Now that .NET has been around for a while, many developers have at least a basic understanding of role-based security and how to implement this for Windows and Web-based applications. Still, things can get confusing given so many design choices, particularly when you begin discussing multithreading and distributed architecture. In this article I’ll focus on features related to authentication, authorization and role-based security. I’ll summarize examples of best practices for implementing role-based security in some typical .NET application scenarios including rich clients, Web applications, and Web services, to give you a birds-eye view of your options. For each of these application architectures, I’ll also comment on the applicability of Windows-authentication versus custom or forms-based authentication models.

Let’s begin with a quick review some of the basic .NET authentication concepts.

Identity and Principal Objects: Just Who Are You Anyways?

Role-based security is built on the premise that users are authenticated, which is the process of identifying the user. Once identified, the user can be authorized or, assigned roles and permissions. Credentials like a username and password are usually provided to authenticate users, and this information is used to create a security principal representing this user’s identity at runtime. The .NET Framework object model includes built-in support to work with Windows, custom and even Microsoft Passport credentials.

» Set problem 1:
Decide whether each statement below agrees with the passage on .NET role-based security. Answer yes or no for each one, and quote the words from the passage that settle it.
(a) The article focuses on authentication, authorization and role-based security.
(b) The .NET Framework object model supports only Windows credentials.
(c) In role-based security, users are authorized before they are authenticated.
» Set problem 2:
Answer these questions using the passage on .NET role-based security.
(a) Which typical .NET application scenarios does the author list?
(b) What is created from credentials such as a username and password?
(c) Which authentication models does the author plan to compare for each application architecture?
» Set problem 3:
Extend the passage on .NET role-based security with a paragraph that begins after its final sentence.

» Information supplied:
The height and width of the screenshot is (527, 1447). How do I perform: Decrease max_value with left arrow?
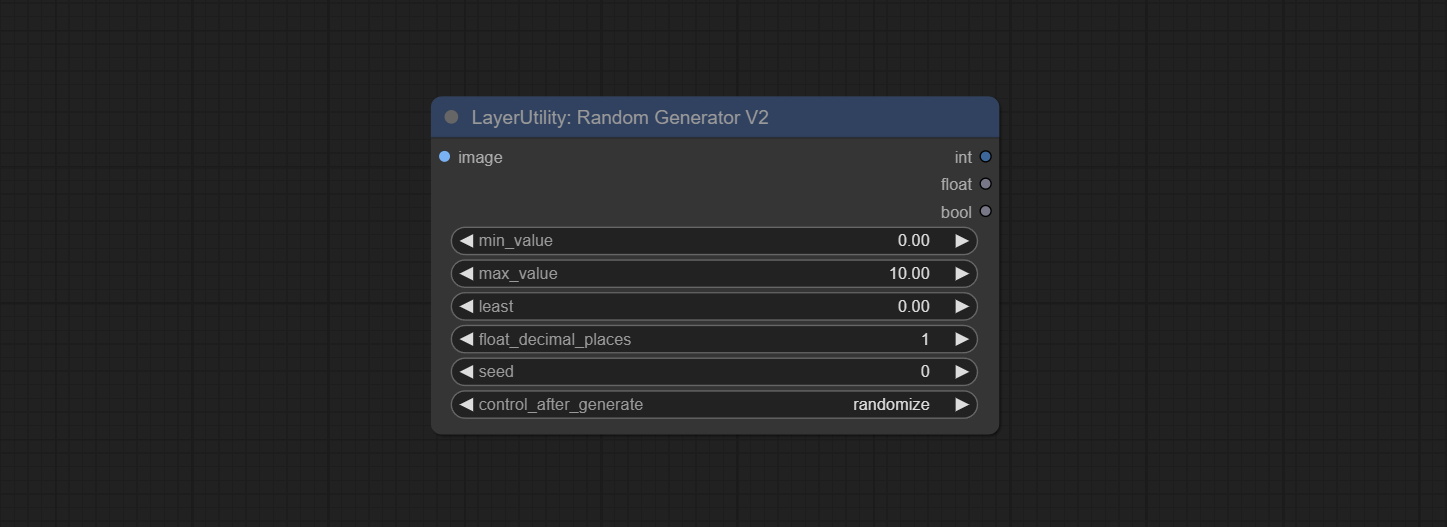point(466,274)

» Exercise response 1:
(a) Yes: "In this article I’ll focus on features related to authentication, authorization and role-based security."
(b) No: "The .NET Framework object model includes built-in support to work with Windows, custom and even Microsoft Passport credentials."
(c) No: "Once identified, the user can be authorized or, assigned roles and permissions."

» Exercise response 2:
(a) Rich clients, Web applications, and Web services.
(b) A security principal representing the user’s identity at runtime.
(c) Windows-authentication versus custom or forms-based authentication models.

» Exercise response 3:
Let’s assume that credentials have been collected from the user, and that a security principal has been created. To understand how this security principal is used by the runtime it is important to consider the relationship between the running process, the application domain, and the assemblies loaded within that application domain. In addition, we must consider how one or more logical threads of execution are handled. Figure 1, shows a single process with a Windows executable (WinClient.exe) hosted within an application domain. The main thread (t1) may start another thread (t2) to invoke a method in another DLL assembly (ServerLib.dll).

Figure 1

By default the process runs under the logged in user’s Windows identity, and this governs what resources can be accessed by any thread of execution within that process. If a method invoked by the execution context of t1 or t2 attempts to write to the file system, the process identity governs its privileges. Yet, each thread of execution can also be assigned an identity which governs how role-based security checks are evaluated at runtime. For example, ServerLib.dll can demand that the executing thread have an authenticated security principal within the BUILTIN\Administrators role for any methods that access the file system. This additional check can complement resource protection afforded by the Windows operating system’s checks against the process identity.

The following is an example of a method that declaratively (using .NET attributes) demands the identity attached to the call context is within the BUILTIN\Administrators role:

<PrincipalPermission(SecurityAction.Demand,
   Role:="BUILTIN\Administrators")> _
Public Sub AdminOnlyMethod()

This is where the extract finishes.